(Source data)
= Beginning of Section =

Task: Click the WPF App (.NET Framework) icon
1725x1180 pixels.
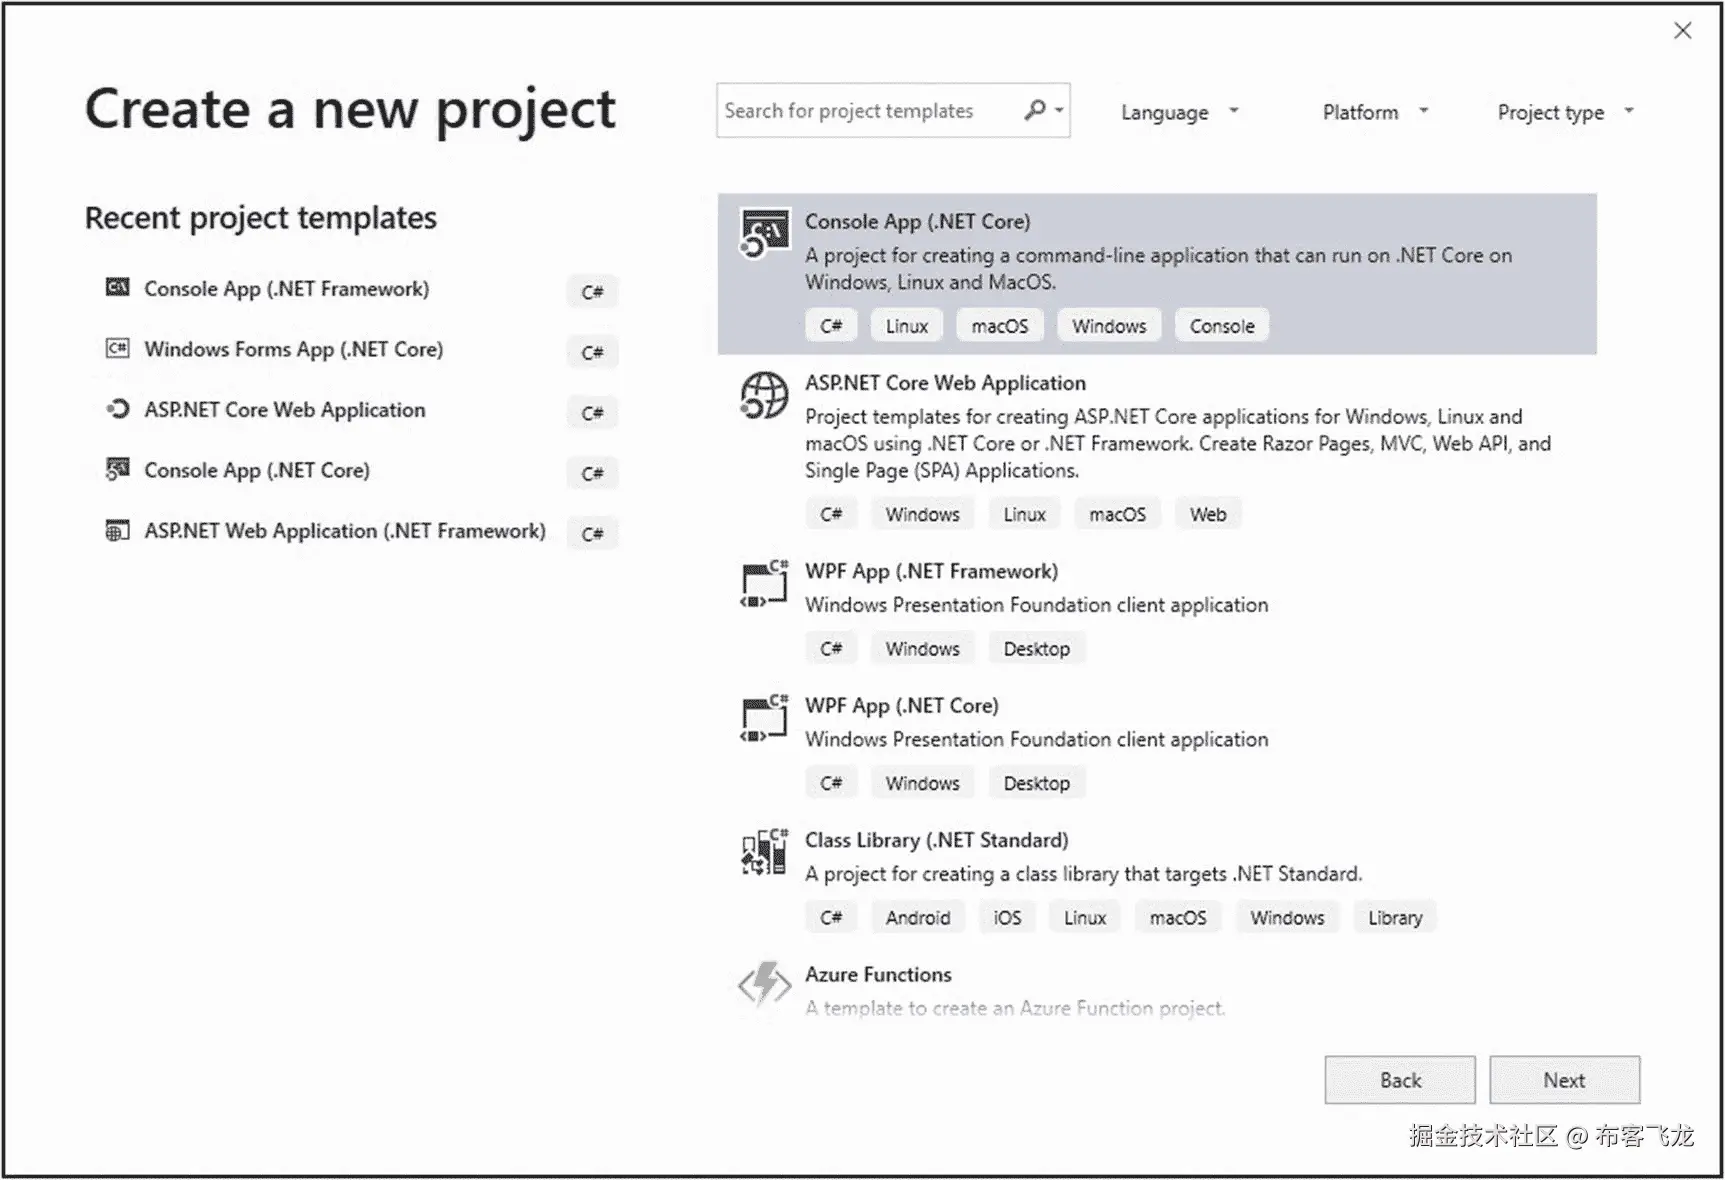Action: point(764,584)
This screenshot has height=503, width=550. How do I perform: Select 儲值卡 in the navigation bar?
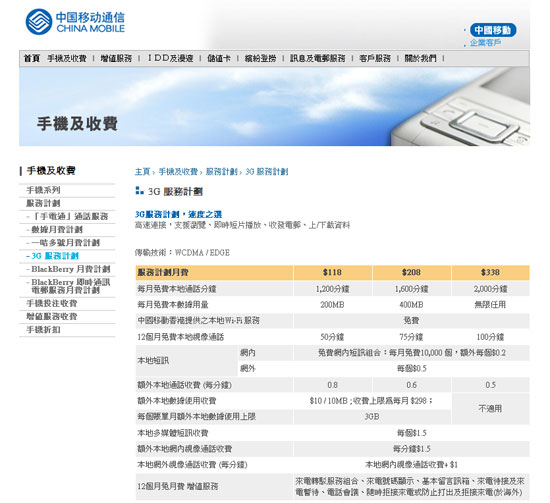click(219, 58)
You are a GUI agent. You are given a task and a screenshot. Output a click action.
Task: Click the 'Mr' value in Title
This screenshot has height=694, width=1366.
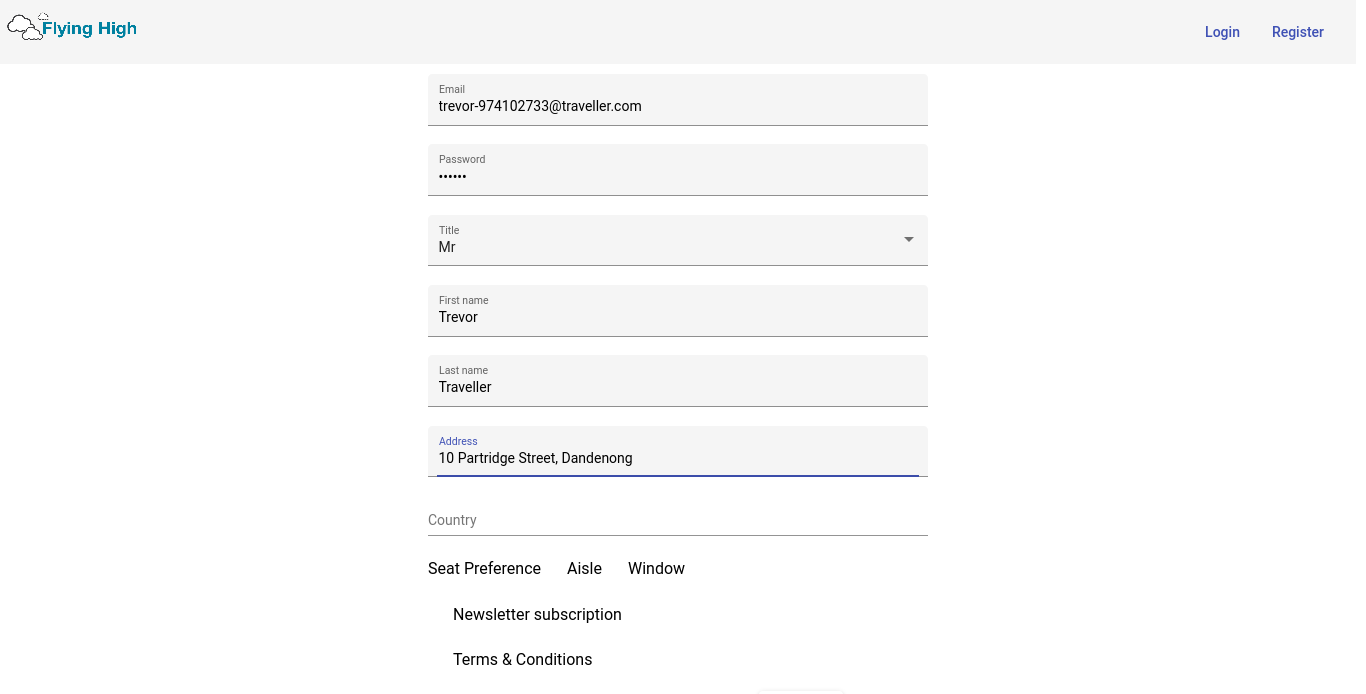448,247
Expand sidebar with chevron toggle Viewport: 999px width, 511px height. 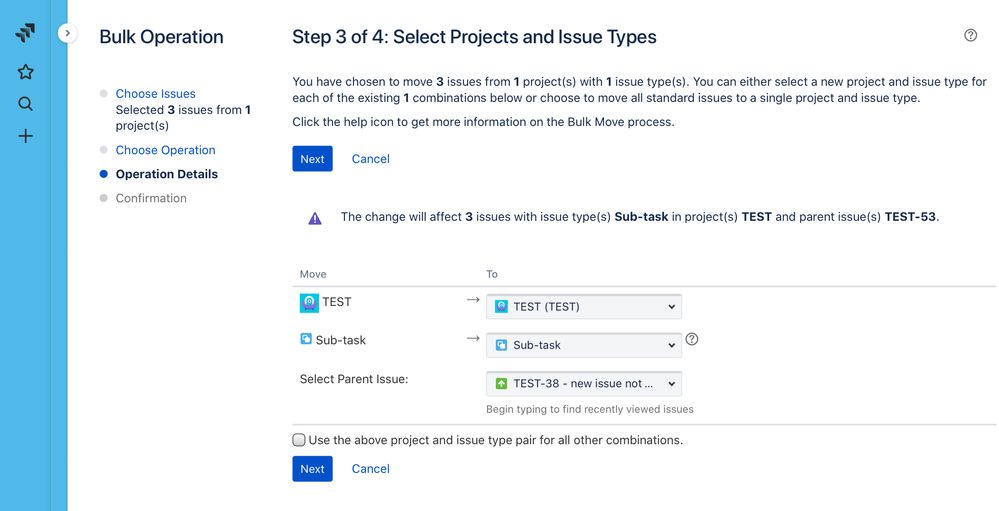pyautogui.click(x=68, y=32)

= End of Section =

:: Requirement ::
Above are the records. Copy word for word only their lines from the one holding "1725x1180 pixels." through the one holding "Task: Click the 'Mr' value in Title", both included, and skip the images.

:: Expected answer ::
1725x1180 pixels.
Action: point(764,584)
This screenshot has height=503, width=550. How do I perform: Select 儲值卡 in the navigation bar?
click(219, 58)
You are a GUI agent. You are given a task and a screenshot. Output a click action.
Task: Click the 'Mr' value in Title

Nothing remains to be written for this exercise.